Stored items:

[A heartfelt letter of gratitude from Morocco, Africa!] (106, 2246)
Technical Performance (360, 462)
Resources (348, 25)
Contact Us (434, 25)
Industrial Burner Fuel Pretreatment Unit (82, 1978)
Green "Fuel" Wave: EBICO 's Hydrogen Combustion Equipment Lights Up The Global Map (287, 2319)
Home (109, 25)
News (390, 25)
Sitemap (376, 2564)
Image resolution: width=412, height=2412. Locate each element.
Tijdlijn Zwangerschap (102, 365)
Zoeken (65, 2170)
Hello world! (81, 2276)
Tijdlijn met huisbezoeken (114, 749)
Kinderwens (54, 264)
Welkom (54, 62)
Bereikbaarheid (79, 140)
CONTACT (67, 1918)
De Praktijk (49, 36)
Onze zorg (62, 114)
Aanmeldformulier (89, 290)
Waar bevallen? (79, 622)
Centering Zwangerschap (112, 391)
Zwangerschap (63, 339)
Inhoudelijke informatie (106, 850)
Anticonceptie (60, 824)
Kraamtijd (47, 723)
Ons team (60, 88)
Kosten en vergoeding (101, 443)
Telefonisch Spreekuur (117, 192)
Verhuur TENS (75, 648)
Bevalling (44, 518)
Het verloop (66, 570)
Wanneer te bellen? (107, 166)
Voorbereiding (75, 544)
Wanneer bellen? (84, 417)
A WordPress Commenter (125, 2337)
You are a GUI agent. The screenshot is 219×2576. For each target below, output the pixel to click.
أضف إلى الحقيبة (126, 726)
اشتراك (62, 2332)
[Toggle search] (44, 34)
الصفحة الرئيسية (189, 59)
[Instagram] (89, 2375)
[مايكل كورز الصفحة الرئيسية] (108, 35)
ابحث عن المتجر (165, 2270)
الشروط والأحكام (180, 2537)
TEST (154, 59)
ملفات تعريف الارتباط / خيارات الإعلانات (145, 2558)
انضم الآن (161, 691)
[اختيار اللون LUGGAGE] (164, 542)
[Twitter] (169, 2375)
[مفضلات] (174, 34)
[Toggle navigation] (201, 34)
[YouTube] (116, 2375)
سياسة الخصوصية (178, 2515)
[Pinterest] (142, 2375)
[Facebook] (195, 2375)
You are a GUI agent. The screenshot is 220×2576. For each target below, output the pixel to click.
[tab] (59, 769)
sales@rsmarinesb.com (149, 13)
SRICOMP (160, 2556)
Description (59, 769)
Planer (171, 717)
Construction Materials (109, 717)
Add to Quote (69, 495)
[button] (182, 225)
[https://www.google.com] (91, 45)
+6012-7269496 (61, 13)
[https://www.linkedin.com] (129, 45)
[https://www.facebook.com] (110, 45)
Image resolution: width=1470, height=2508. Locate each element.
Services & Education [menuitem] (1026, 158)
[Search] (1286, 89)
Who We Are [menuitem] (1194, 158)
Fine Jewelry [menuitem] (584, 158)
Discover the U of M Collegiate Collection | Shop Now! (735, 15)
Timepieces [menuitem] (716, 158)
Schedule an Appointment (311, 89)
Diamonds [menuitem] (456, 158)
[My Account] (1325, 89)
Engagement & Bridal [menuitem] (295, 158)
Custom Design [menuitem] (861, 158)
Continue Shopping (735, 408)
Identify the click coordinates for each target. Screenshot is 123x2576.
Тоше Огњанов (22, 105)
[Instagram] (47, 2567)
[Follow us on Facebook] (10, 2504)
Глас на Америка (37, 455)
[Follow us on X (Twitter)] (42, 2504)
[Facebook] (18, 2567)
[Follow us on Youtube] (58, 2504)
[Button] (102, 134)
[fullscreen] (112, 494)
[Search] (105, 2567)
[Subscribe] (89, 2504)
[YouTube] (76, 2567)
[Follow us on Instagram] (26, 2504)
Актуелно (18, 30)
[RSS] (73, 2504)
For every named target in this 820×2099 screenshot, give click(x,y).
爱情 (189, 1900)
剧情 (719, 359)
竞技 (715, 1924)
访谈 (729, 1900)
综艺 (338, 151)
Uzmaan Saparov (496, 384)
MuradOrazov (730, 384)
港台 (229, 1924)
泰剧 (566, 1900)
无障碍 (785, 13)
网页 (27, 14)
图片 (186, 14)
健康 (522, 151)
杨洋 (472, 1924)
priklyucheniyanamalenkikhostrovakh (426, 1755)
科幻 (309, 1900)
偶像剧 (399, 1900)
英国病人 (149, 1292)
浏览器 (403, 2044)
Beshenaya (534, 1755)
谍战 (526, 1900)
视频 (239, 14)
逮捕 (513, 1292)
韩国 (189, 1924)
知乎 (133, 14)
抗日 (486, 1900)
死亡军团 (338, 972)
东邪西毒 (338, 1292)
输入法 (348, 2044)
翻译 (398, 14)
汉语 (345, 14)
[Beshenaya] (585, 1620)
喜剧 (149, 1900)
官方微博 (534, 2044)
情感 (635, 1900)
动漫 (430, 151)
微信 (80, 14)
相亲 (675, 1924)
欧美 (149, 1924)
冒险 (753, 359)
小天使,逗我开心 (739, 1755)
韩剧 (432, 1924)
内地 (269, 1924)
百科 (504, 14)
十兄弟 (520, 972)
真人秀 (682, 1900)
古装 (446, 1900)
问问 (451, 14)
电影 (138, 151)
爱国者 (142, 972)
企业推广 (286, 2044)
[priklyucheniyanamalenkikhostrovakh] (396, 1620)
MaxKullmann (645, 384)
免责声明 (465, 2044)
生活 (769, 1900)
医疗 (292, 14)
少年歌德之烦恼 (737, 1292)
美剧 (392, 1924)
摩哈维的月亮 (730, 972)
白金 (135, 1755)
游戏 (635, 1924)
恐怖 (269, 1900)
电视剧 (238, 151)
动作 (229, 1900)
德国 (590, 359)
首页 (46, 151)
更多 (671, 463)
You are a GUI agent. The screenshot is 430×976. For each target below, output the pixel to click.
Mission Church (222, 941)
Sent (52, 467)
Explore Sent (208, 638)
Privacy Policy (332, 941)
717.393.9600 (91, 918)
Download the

Action item: Looking at the data above, write out exactly the lines that start at the one containing "[https://www.google.com] (91, 45)" and end at the one containing "冒险 (753, 359)"; include both and nothing beyond.

Solution:
[https://www.google.com] (91, 45)
+6012-7269496 (61, 13)
[https://www.linkedin.com] (129, 45)
[https://www.facebook.com] (110, 45)
Image resolution: width=1470, height=2508. Locate each element.
Services & Education [menuitem] (1026, 158)
[Search] (1286, 89)
Who We Are [menuitem] (1194, 158)
Fine Jewelry [menuitem] (584, 158)
Discover the U of M Collegiate Collection | Shop Now! (735, 15)
Timepieces [menuitem] (716, 158)
Schedule an Appointment (311, 89)
Diamonds [menuitem] (456, 158)
[My Account] (1325, 89)
Engagement & Bridal [menuitem] (295, 158)
Custom Design [menuitem] (861, 158)
Continue Shopping (735, 408)
Identify the click coordinates for each target. Screenshot is 123x2576.
Тоше Огњанов (22, 105)
[Instagram] (47, 2567)
[Follow us on Facebook] (10, 2504)
Глас на Америка (37, 455)
[Follow us on X (Twitter)] (42, 2504)
[Facebook] (18, 2567)
[Follow us on Youtube] (58, 2504)
[Button] (102, 134)
[fullscreen] (112, 494)
[Search] (105, 2567)
[Subscribe] (89, 2504)
[YouTube] (76, 2567)
[Follow us on Instagram] (26, 2504)
Актуелно (18, 30)
[RSS] (73, 2504)
For every named target in this 820×2099 screenshot, give click(x,y).
爱情 (189, 1900)
剧情 (719, 359)
竞技 (715, 1924)
访谈 (729, 1900)
综艺 (338, 151)
Uzmaan Saparov (496, 384)
MuradOrazov (730, 384)
港台 (229, 1924)
泰剧 (566, 1900)
无障碍 (785, 13)
网页 (27, 14)
图片 (186, 14)
健康 (522, 151)
杨洋 (472, 1924)
priklyucheniyanamalenkikhostrovakh (426, 1755)
科幻 (309, 1900)
偶像剧 (399, 1900)
英国病人 (149, 1292)
浏览器 (403, 2044)
Beshenaya (534, 1755)
谍战 (526, 1900)
视频 (239, 14)
逮捕 (513, 1292)
韩国 (189, 1924)
知乎 (133, 14)
抗日 (486, 1900)
死亡军团 (338, 972)
东邪西毒 (338, 1292)
输入法 (348, 2044)
翻译 (398, 14)
汉语 (345, 14)
[Beshenaya] (585, 1620)
喜剧 (149, 1900)
官方微博 (534, 2044)
情感 (635, 1900)
动漫 (430, 151)
微信 (80, 14)
相亲 (675, 1924)
欧美 (149, 1924)
冒险 (753, 359)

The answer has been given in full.